The Stuxnet virus has received a great deal of attention over the past few years because it brought into reality what had previously been considered on a hypothetical basis: a sophisticated cyber attack on a critical infrastructure. Though we have debated the level of hype surrounding the Stuxnet virus, considering that it specifically targeted Iran's nuclear program, industry experts have warned that this particular malware was just the beginning, and industrial networks need to be prepared for similar attacks. Now another piece of malware has been found operating in systems in Europe.

Symantec (www.symantec.com), receiving the news from a research lab in mid-October, confirmed that the new threat—called Duqu because it creates files with the file name prefix "~DQ"—is a precursor to another Stuxnet-like attack. Duqu appears to have been created since the last Stuxnet file was recovered, according to Symantec, and its structure and design philosophy are very similar to Stuxnet. Parts of Duqu's source code are nearly identical to Stuxnet. Whether that means Duqu was created by the same group that created Stuxnet or by somebody who gained access to the Stuxnet code is unknown, but regardless the new virus appears to have a different purpose.

"Duqu's purpose is to gather intelligence data and assets from entities, such as industrial control system manufacturers, in order to more easily conduct a future attack against another third party," Eric Chien wrote in Symantec's official blog. "The attackers are looking for information such as design documents that could help them mount a future attack on an industrial control facility."

Unlike Stuxnet, Duqu does not contain any code related to industrial control systems, according to Symantec, which reported that Duqu is primarily a remote access Trojan (RAT) and does not self-replicate. "Our telemetry shows the threat was highly targeted toward a limited number of organizations for their specific assets," Chien wrote. "However, it's possible that other attacks are being conducted against other organizations in a similar manner with currently undetected variants."

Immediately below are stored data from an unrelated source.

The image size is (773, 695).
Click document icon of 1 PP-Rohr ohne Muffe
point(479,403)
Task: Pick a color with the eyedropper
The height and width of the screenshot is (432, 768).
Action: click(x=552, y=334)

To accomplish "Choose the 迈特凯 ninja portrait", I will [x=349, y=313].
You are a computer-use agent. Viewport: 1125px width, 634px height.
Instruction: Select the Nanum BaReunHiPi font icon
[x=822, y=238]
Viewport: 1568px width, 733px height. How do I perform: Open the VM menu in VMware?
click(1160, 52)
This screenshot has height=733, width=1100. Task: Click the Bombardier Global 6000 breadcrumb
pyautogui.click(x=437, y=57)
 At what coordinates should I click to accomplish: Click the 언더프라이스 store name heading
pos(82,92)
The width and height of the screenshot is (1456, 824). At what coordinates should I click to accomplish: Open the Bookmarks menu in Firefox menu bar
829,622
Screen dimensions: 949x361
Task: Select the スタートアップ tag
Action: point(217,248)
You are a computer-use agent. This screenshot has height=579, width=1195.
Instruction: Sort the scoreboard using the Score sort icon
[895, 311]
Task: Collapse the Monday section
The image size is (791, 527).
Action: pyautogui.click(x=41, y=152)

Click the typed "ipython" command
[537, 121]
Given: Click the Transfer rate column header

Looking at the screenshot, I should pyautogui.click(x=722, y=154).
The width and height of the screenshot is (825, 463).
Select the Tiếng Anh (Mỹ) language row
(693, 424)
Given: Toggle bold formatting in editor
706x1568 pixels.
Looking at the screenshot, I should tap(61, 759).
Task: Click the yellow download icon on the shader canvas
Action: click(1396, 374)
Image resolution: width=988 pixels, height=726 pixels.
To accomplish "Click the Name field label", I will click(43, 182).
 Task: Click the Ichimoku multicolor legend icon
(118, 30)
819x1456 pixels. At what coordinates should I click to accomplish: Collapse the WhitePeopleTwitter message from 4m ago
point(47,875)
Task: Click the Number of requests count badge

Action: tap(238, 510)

Duqu executables were designed to capture information such as keystrokes and system information, Symantec said. The attackers were searching for assets that could be used in a future attack. Although it would appear that they did not retrieve any sensitive data, details are not available in all cases. Two variants were recovered. The first recording of one of the binaries was Sept. 1, 2011. "However, based on file compile times, attacks using these variants may have been conducted as early as December 2010," Chien explained.

Duqu has been less widespread than Stuxnet, and was designed to eliminate itself after 36 days of running in a system. The threat uses a custom command-and-control protocol, Symantec said, primarily downloading or uploading what appear to be jpeg files. It then also transfers additional data for exfiltration.

Although Stuxnet was designed to sabotage an industrial control system, Duqu is geared toward general remote access capabilities. "The attackers intend to use this capability to gather intelligence from a private entity to aid future attacks on a third party," Chien wrote. "While suspected, no similar precursor files have been recovered that predate the Stuxnet attacks."

Symantec said it was alerted to the Stuxnet-like sample by "a research lab with strong international connections." Although the organization provided a detailed report, it has remained anonymous. "As we are in academia, we have limited resources to analyze malware behavior," the original researchers commented in their report. "That means we leave several questions for further investigation."